Francisco ha sido, sin lugar a dudas, el Papa más disruptivo en siglos. No porque haya roto dogmas —la estructura doctrinal sigue firme—, sino porque le dio un rostro distinto a la Iglesia Católica. Dejó de lado la solemnidad acartonada y abrazó la humildad. Cambió el papamóvil blindado por un Fiat, rechazó vivir en los lujosos aposentos vaticanos y optó por una residencia sencilla. El “Vicario de Cristo” en la tierra eligió la austeridad, no por estrategia, sino por convicción.

Pero su verdadera revolución fue moral y emocional. Francisco no gritaba desde el púlpito: escuchaba desde las banquetas. Su papado se volcó en los márgenes, allí donde duele el hambre, la exclusión y el olvido. Su voz fue trinchera para los migrantes, los pobres, los ancianos, los refugiados.

Muchos lo criticaron por “idealista”, como si eso fuera pecado. Pero Francisco no era ingenuo, era valiente. Sabía que sus llamados a la justicia social incomodaban a muchos en las cúpulas de poder, tanto eclesiásticas como políticas. Sin embargo, nunca dio marcha atrás. “Quiero una Iglesia pobre para los pobres”, dijo al iniciar su pontificado. Y no era una frase para los titulares: era su hoja de ruta.

En tiempos donde la migración se convirtió en moneda electoral, el Papa Francisco insistía en recordar lo esencial: los migrantes no son cifras, son personas. Los visitó en las fronteras de Europa, lloró con ellos, oró con ellos, los abrazó. Nunca usó una cruz de oro; la suya era de hierro, sencilla, como el corazón que la portaba.

No fue un teólogo de escritorio. Fue un pastor que olía a oveja. Supo enfrentarse al clericalismo con una sonrisa y un gesto firme. Habló de ecología cuando el mundo prefería mirar al petróleo, habló de inclusión cuando otros aún discutían si las puertas de la Iglesia debían estar abiertas. Fue reformador no porque cambiara leyes, sino porque cambió la conversación.

Y entre todas sus aficiones —el cine italiano, la literatura rusa, la cocina porteña— hay una que siempre lo delató como el más humano de los líderes: el fútbol. Fan acérrimo del equipo San Lorenzo, seguía los resultados con la emoción de un niño. Para Francisco, el fútbol era una metáfora del Evangelio: todos juntos, diferentes, pero con un solo objetivo. “Lo importante no es meter goles, sino jugar en equipo”, decía.

El balón lo extrañará. La pelota, esa esfera rebelde que tantas veces desafía la gravedad, ha perdido a uno de sus poetas silenciosos. No se sabe si en el Vaticano habrá canchas, pero estoy seguro de que Francisco supo lo que es gritar un gol desde el alma.

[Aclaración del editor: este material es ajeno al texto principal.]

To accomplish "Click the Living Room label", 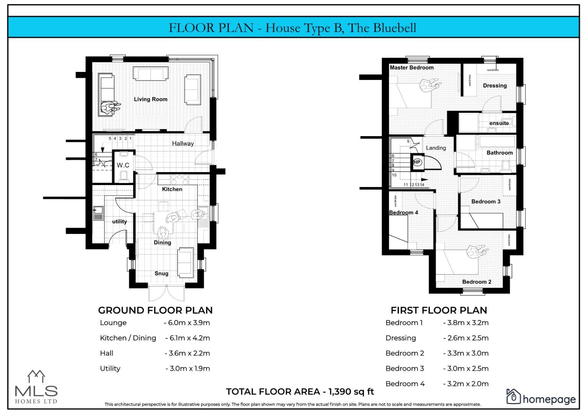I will [x=150, y=99].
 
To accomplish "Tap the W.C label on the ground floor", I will [x=123, y=165].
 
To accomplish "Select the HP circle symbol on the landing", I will [x=417, y=162].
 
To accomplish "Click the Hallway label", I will [x=182, y=143].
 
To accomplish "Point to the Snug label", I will [x=161, y=273].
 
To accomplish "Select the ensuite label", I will [x=499, y=123].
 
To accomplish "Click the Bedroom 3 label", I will [x=485, y=202].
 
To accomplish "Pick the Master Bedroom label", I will [x=411, y=68].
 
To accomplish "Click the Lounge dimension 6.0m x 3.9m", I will [x=187, y=323].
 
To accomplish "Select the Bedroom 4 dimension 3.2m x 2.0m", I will [x=465, y=384].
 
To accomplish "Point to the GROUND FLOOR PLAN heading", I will [x=155, y=310].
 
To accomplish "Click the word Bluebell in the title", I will [x=394, y=28].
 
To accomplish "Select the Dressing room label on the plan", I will [x=495, y=86].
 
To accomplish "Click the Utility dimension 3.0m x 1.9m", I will [x=187, y=369].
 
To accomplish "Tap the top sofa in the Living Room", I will [x=150, y=74].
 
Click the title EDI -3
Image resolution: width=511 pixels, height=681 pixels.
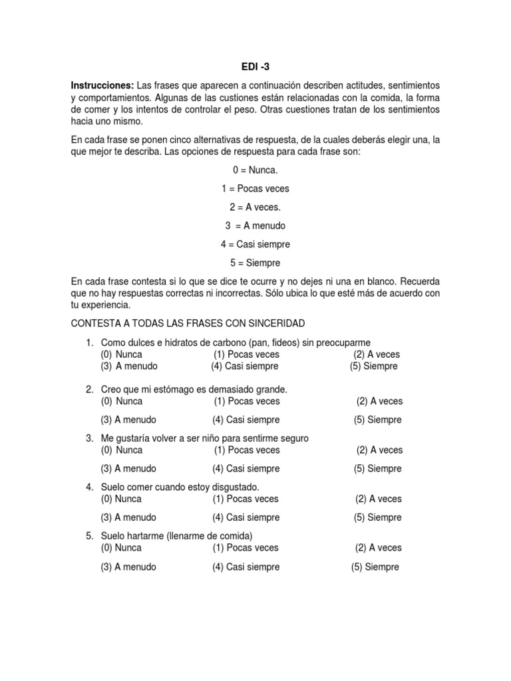coord(255,67)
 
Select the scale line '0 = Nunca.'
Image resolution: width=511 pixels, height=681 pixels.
coord(255,171)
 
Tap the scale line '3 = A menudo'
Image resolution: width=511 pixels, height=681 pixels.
coord(255,226)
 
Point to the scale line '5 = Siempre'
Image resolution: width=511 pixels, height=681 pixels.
coord(255,263)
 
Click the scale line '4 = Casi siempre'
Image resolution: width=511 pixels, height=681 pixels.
coord(255,244)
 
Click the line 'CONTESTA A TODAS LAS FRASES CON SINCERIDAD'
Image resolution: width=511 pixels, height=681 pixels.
coord(188,323)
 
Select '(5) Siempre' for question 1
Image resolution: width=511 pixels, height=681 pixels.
coord(374,366)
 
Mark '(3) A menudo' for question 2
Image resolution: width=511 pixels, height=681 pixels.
coord(128,420)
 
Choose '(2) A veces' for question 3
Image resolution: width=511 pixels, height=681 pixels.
coord(379,450)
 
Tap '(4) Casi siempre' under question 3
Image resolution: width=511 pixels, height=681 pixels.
coord(246,468)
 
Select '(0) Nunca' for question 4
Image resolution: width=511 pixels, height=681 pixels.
coord(121,499)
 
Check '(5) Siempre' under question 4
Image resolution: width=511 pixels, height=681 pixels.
coord(377,517)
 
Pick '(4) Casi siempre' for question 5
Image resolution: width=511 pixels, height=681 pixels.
coord(246,567)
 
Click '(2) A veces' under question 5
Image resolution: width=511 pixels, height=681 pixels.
coord(379,548)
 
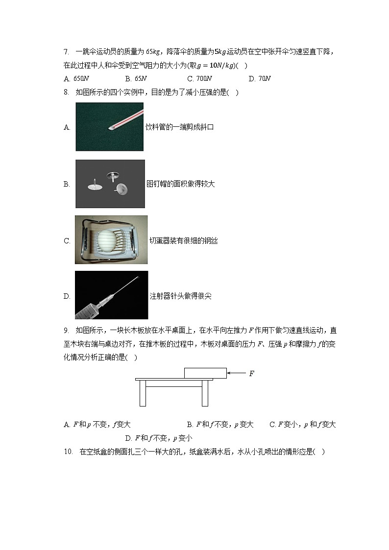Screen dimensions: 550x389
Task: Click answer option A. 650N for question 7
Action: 76,78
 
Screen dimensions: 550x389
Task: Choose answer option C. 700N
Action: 199,78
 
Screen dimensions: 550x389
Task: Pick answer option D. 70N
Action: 260,78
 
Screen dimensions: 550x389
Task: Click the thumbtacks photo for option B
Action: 110,184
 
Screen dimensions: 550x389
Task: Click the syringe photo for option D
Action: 111,295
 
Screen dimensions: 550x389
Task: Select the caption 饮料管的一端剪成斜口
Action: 180,127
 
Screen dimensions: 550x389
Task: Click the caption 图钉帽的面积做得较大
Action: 181,184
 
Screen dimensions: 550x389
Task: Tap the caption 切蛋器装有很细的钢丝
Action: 183,240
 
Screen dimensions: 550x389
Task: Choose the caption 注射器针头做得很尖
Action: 180,296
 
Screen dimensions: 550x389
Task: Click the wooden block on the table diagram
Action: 205,373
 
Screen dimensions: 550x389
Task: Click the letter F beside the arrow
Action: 251,374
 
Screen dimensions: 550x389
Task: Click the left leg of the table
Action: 143,393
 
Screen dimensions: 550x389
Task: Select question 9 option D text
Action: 158,438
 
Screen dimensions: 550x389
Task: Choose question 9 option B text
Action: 220,425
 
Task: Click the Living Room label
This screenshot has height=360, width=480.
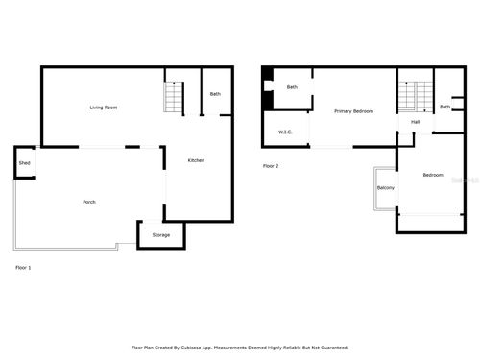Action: point(104,107)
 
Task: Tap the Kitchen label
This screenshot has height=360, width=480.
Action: point(196,160)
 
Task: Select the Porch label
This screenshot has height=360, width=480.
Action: point(89,202)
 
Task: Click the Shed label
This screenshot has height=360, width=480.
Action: point(25,164)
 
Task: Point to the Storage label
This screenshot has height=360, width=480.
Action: point(160,234)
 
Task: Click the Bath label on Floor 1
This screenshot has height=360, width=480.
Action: point(215,94)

Su legado es más que palabras. Está en los corazones de quienes alguna vez se sintieron excluidos. Está en cada migrante al que se le extendió la mano, en cada comunidad indígena que se sintió escuchada, en cada creyente que volvió a mirar a la Iglesia con esperanza y no con miedo.

El Papa Francisco nos recordó que la fe sin amor es un cascarón vacío. Que la Iglesia, si no camina con el pueblo, se convierte en museo. Que el Evangelio no es para adornar discursos, sino para incomodar a los cómodos y consolar a los que duelen.

Francisco será recordado como el Papa de los gestos pequeños, de las palabras enormes, del corazón abierto. No hizo milagros, pero hizo lo más difícil: cambiar el alma de una institución milenaria con solo mirar a los ojos de los pobres y decirles: “ustedes son el centro”. Y en tiempos donde el cinismo dentro de la política y en todos los medios cotiza alto, eso es ya un milagro.